SPELLBOUND marca o encontro de Hitchcock com Gregory Peck e Ingrid Bergman. O filme foi “acusado” de excesso de psicanálise, e foi um dos mais discutidos Hitchcock, que no entanto há quem defenda como aquele em que o realizador deu mais chaves sobre si próprio. Bergman é uma psicanalista. Peck é um seu paciente, que se fez passar pelo médico que é acusado de ter morto. E à volta disto, uma bela história de amor que corre paralela a uma incursão pelos labirínticos meandros da psicanálise, com uma sequência de antologia: o sonho de Gregory Peck, encenado por Salvador Dali.

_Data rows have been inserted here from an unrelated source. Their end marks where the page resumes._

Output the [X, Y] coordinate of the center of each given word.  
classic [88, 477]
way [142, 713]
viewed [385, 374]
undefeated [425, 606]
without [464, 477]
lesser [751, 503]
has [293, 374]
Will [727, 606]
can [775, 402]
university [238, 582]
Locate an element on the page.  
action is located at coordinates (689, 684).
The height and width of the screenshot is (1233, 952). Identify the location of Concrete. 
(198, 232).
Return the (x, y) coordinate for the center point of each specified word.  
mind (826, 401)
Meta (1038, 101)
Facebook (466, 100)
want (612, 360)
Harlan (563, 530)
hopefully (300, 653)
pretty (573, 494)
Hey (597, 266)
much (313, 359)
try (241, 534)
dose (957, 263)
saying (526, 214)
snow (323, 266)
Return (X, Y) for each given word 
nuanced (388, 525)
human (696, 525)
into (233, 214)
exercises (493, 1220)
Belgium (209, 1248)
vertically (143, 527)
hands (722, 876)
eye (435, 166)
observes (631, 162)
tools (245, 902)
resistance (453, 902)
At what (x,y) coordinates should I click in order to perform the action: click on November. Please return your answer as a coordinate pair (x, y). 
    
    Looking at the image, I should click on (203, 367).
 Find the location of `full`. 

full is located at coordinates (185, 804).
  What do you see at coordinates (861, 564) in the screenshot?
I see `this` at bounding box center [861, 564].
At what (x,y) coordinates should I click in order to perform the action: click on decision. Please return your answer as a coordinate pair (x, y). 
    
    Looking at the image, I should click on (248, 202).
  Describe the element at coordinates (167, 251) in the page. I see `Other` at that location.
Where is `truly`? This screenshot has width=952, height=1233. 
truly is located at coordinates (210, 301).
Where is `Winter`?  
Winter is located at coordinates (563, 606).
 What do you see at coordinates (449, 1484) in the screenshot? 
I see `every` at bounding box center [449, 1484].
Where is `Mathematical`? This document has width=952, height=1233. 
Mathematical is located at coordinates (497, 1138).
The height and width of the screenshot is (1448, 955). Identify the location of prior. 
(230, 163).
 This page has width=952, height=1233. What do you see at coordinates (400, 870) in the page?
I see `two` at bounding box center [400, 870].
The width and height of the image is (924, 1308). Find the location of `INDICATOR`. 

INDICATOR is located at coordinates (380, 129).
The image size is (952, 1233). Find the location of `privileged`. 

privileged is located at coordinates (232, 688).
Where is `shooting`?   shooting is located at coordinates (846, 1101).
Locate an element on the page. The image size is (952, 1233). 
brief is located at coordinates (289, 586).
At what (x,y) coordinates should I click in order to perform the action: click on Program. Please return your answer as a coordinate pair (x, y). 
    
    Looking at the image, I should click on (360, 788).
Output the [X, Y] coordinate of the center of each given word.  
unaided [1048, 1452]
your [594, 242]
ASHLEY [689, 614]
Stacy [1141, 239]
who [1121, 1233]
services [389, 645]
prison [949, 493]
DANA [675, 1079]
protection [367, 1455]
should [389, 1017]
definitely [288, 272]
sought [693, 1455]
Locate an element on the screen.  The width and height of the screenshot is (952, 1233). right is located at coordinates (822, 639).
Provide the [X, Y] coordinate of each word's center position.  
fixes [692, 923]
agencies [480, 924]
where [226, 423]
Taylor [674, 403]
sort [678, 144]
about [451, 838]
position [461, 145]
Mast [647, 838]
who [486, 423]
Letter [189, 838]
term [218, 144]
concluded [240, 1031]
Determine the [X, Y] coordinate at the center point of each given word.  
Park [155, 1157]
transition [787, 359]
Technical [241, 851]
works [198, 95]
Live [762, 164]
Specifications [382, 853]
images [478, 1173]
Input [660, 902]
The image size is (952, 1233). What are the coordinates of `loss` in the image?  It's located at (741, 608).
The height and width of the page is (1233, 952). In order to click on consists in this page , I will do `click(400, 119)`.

31/07/2015, 19h00 | Sala M. Félix Ribeiro
Ingrid Bergman – O Permanente Susto de Si Própria
DR. JEKYLL AND MR. HYDE
O Médico e o Monstro
de Victor Fleming
com Spencer Tracy, Ingrid Bergman, Lana Turner, Donald Crisp, Ian Hunter
Estados Unidos, 1941 - 117 min
legendado eletronicamente em português | M/12

Realizada dez anos depois do belíssimo filme de Mamoulian, esta é possivelmente a mais famosa das versões cinematográficas do romance de Robert Louis Stevenson, ainda que não seja a melhor. DR. JEKYLL AND MR. HYDE de Fleming teve, contudo, um impacto considerável devido aos notáveis efeitos especiais e às interpretações de Spencer Tracy e Ingrid Bergman. Esta última trocou, à última hora, o seu papel com o de Lana Turner, a quem deixou a personagem “boazinha”. O dela é o de Ivy Pearson, a personagem de Miriam Hopkins no precedente Mamoulian. “A sublime Ingrid Bergman tem aqui a primeira das suas grandes composições dessa personagem ambígua misto de prostituta e santa, masoquista na forma como se entrega ao sofrimento, que antecipa as de GASLIGHT, NOTORIOUS, UNDER CAPRICORN, e que Rossellini ‘canoniza’ em STROMBOLI” (Manuel Cintra Ferreira).